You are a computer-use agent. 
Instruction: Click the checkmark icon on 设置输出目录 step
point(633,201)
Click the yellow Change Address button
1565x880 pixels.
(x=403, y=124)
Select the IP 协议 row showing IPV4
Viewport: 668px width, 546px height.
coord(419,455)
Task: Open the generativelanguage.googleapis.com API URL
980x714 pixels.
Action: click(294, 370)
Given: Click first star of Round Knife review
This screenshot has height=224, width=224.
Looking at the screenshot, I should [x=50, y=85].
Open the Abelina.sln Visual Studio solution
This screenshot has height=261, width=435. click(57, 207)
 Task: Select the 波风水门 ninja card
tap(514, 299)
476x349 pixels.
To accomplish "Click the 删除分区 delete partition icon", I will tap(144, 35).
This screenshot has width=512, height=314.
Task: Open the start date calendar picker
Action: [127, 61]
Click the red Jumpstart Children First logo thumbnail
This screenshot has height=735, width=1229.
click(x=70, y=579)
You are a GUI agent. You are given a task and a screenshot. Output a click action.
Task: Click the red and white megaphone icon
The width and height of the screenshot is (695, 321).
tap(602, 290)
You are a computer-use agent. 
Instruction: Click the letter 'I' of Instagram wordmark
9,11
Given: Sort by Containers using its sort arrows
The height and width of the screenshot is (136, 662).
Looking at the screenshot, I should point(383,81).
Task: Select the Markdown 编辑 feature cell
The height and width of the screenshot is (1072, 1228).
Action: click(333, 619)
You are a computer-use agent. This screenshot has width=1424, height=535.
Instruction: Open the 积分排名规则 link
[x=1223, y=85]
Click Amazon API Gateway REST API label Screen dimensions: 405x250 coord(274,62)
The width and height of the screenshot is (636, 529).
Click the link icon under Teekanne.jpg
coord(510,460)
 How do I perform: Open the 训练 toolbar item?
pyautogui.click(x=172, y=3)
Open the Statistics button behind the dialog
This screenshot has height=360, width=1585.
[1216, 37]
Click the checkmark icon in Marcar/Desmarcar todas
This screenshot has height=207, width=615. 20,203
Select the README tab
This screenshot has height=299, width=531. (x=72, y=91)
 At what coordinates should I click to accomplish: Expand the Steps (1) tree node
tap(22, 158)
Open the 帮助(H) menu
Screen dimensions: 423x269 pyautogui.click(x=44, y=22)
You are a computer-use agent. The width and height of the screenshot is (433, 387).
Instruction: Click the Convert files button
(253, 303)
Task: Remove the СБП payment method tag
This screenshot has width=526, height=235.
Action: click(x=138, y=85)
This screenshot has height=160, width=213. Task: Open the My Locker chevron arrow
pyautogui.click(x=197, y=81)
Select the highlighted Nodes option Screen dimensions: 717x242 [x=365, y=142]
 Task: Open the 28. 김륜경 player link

▶ **What is required**
The lines beginning with the one that holds "This screenshot has width=526, height=235." and ending with the last line of the data above are to be reproduced exactly, and nothing else.

▶ **Answer to the exercise**
This screenshot has width=526, height=235.
Action: click(x=138, y=85)
This screenshot has height=160, width=213. Task: Open the My Locker chevron arrow
pyautogui.click(x=197, y=81)
Select the highlighted Nodes option Screen dimensions: 717x242 [x=365, y=142]
 Task: Open the 28. 김륜경 player link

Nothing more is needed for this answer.